* Objective *
Copy verbatim every line from the start of the saved entries down to the line containing "video (382, 1670)", both ends included.

* Saved entries *
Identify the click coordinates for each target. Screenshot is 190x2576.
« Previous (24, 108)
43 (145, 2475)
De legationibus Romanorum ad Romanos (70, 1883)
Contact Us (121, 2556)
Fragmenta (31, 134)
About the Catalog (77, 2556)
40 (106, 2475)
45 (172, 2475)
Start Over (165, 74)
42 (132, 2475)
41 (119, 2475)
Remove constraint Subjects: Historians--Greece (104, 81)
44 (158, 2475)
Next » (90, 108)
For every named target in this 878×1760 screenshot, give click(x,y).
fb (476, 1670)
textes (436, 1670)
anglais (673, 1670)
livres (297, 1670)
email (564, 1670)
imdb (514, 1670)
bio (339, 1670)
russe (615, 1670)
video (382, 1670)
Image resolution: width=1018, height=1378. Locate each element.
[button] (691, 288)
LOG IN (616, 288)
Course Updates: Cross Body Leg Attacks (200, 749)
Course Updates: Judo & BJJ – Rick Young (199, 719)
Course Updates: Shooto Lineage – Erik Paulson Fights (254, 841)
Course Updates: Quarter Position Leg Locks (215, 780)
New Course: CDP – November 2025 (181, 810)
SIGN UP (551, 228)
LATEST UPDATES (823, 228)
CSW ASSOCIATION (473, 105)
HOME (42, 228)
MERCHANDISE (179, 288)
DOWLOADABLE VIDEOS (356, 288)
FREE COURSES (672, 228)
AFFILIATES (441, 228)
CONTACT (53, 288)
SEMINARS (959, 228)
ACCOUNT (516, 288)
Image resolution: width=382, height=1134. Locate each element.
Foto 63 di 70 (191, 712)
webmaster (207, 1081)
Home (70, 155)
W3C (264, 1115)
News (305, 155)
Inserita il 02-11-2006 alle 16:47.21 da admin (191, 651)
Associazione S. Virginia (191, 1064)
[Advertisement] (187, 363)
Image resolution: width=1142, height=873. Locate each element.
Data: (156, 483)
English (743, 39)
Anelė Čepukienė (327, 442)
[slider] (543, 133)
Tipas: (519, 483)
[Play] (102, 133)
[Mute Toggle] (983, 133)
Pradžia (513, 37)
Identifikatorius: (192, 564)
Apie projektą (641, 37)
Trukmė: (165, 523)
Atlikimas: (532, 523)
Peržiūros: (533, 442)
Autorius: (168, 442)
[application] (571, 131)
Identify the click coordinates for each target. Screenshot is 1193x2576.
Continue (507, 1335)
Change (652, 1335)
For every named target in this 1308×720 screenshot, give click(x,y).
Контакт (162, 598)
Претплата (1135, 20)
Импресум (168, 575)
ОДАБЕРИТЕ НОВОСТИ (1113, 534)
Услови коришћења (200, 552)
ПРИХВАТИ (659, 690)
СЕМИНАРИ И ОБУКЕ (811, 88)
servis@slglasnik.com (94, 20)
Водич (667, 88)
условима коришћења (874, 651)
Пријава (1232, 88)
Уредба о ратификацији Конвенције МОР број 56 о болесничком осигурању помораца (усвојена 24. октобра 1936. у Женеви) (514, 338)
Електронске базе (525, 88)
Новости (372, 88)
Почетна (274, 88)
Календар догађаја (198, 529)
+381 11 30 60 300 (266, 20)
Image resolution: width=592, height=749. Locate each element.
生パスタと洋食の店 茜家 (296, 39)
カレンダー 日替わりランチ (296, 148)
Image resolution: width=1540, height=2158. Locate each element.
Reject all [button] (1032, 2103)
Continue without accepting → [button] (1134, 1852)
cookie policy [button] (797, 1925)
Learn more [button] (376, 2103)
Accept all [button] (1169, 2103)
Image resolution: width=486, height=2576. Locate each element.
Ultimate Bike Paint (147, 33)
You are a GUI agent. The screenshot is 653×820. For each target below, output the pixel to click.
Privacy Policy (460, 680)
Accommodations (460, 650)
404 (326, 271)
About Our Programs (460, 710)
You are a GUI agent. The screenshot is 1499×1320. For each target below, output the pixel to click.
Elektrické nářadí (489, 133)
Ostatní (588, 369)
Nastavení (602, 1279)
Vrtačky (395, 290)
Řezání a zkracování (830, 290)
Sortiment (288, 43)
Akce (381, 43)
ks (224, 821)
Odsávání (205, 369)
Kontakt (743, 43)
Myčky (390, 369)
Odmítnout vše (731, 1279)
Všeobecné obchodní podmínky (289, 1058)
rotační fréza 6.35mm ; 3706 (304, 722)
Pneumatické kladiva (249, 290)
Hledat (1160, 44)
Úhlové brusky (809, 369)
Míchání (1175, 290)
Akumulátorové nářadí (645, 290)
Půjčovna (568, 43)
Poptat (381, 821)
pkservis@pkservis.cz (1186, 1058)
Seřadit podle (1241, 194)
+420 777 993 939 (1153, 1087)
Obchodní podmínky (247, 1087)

* Exercise output *
Identify the click coordinates for each target. Screenshot is 190x2576.
« Previous (24, 108)
43 (145, 2475)
De legationibus Romanorum ad Romanos (70, 1883)
Contact Us (121, 2556)
Fragmenta (31, 134)
About the Catalog (77, 2556)
40 (106, 2475)
45 (172, 2475)
Start Over (165, 74)
42 (132, 2475)
41 (119, 2475)
Remove constraint Subjects: Historians--Greece (104, 81)
44 (158, 2475)
Next » (90, 108)
For every named target in this 878×1760 screenshot, give click(x,y).
fb (476, 1670)
textes (436, 1670)
anglais (673, 1670)
livres (297, 1670)
email (564, 1670)
imdb (514, 1670)
bio (339, 1670)
russe (615, 1670)
video (382, 1670)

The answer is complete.